Pamekasan (beritajatim.com) – Kekalahan dramatis 2-3 Madura United FC dari Persija pada pekan kedelapan BRI Liga 1 di Stadion Moch Soebroto, Magelang, Jum’at (22/10/2021) malam. Mulai membebani mental skuad berjuluk Laskar Sape Kerrab.
Sebab kekalahan tersebut membuat mereka justru menambah catatan gagal menang dari delapan laga yang dijalani, sekaligus kegagalan meraup poin untuk memperbaiki posisi mereka yang berada di luar 10 besar klasemem sementara.

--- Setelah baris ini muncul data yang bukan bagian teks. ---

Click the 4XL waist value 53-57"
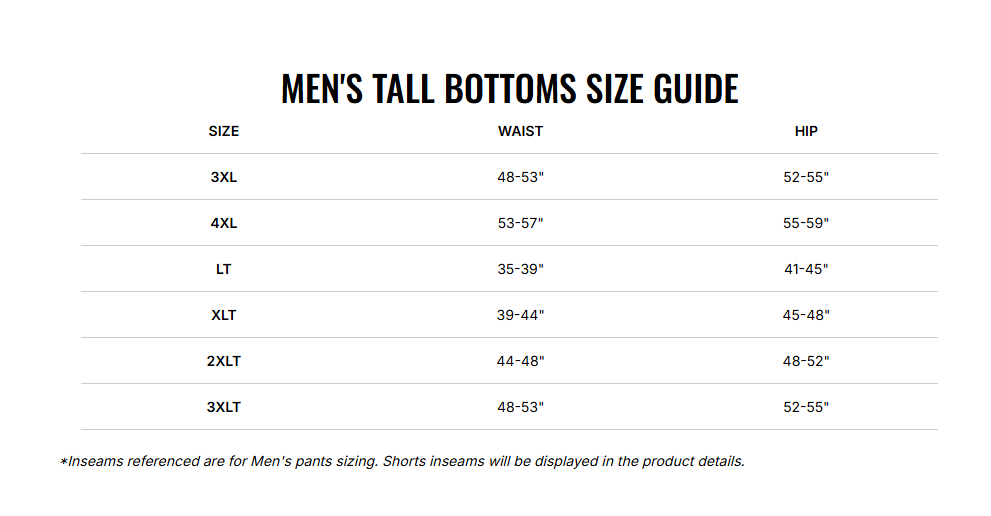The image size is (991, 516). 520,223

Bahkan dari hasil tersebut, tim kebanggaan suporter Madura Bersatu hanya meraup 8 poin dari delapan laga yang dijalani. Sekaligus memupuskan harapan untuk memperbaiki posisi mereka di klasemen sementara kompetisi kasta tertinggi sepakbola tanah air.
Kondisi tersebut tentunya memberi tekanan psikologis bagi skuad binaan Rahmad Darmawan, terlebih persaingan antar klub semakin ketat khususnya memasuki Seri 2 Liga 1. “Kalau melihat posisi tim yang tidak sesuai harapan, tentu menjadi tekanan tersendiri,” kata David Laly.

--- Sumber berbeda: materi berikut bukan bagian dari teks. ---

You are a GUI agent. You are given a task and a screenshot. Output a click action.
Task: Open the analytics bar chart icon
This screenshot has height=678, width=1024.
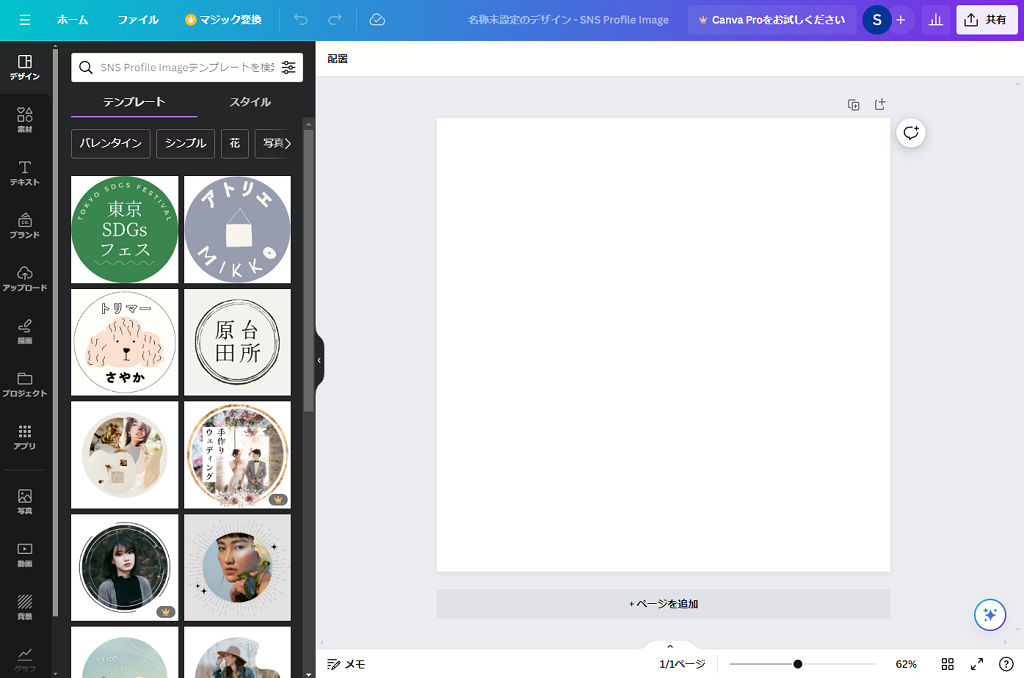coord(936,20)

[berita-terkait number=”4″ tag=”madura-united”]
“Tapi bagi kami, tekanan ini bukan justru mengganggu tim. Tapi sebaliknya, kondisi ini bakal menjadi tambahan motivasi untuk terus berbenah dan memperbaiki tim menghadapi pertandingan selanjutnya,” sambung pemain yang berposisi sebagai winger.
Selain itu, pihaknya juga menegaskan kekalahan tersebut menjadi motivasi tersendiri bagi tim asal Pulau Garam, guna menghadapi laga berikutnya. “Tekananan ini menjadi motivasi agar kami mengoreksi diri lebih baik. Semoga bisa mengembalikan tim ke posisi yang seharusnya,” pungkasnya.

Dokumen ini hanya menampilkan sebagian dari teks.